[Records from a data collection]
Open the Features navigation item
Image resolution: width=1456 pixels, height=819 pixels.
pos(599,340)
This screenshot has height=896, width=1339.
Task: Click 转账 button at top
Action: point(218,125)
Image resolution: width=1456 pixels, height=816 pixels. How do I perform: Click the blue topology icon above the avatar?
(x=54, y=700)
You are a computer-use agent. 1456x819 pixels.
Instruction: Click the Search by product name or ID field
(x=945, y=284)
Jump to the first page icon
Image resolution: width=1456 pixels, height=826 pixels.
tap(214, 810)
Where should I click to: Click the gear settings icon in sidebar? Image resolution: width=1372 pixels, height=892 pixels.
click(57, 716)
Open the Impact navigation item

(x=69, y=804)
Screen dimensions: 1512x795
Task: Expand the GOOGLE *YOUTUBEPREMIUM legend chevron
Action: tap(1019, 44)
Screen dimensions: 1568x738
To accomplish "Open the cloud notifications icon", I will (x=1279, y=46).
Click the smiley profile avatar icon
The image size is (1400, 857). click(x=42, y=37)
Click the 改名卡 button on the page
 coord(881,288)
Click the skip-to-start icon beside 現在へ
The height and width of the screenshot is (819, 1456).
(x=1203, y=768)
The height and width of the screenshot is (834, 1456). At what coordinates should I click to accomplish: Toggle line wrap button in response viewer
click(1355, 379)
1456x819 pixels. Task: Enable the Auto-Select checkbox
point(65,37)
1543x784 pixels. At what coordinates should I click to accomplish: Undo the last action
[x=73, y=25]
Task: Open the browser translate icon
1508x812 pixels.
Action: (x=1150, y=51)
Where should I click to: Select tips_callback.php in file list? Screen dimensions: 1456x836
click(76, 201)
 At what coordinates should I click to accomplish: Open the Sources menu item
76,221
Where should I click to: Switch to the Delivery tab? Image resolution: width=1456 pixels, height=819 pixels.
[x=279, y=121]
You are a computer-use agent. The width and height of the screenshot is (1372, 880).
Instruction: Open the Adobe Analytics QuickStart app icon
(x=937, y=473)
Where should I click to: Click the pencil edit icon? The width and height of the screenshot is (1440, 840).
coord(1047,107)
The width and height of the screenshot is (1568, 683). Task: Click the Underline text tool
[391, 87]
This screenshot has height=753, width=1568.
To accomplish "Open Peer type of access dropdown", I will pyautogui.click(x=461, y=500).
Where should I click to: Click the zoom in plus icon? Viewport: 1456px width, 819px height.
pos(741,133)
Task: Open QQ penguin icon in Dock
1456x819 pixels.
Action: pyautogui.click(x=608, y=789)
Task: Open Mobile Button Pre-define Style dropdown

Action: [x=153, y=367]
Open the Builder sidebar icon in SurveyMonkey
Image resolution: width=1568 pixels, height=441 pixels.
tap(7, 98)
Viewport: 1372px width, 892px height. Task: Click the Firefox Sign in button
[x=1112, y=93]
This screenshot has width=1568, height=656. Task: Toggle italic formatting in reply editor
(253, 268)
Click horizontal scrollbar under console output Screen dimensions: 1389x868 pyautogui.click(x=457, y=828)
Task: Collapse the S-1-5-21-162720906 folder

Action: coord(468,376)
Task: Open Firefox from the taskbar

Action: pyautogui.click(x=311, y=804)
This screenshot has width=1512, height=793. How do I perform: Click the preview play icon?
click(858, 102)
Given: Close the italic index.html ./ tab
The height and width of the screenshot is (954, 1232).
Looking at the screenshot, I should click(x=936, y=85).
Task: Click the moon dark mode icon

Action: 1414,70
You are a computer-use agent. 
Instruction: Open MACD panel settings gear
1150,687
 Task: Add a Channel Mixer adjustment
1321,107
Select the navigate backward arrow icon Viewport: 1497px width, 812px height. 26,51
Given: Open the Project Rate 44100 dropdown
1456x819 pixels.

Work task
Copy out, from the data above, each line where the string "agent" is present.

Solution to the problem
You are a computer-use agent. 1456x819 pixels.
You are a computer-use agent. The width and height of the screenshot is (1372, 880).
You are a computer-use agent. 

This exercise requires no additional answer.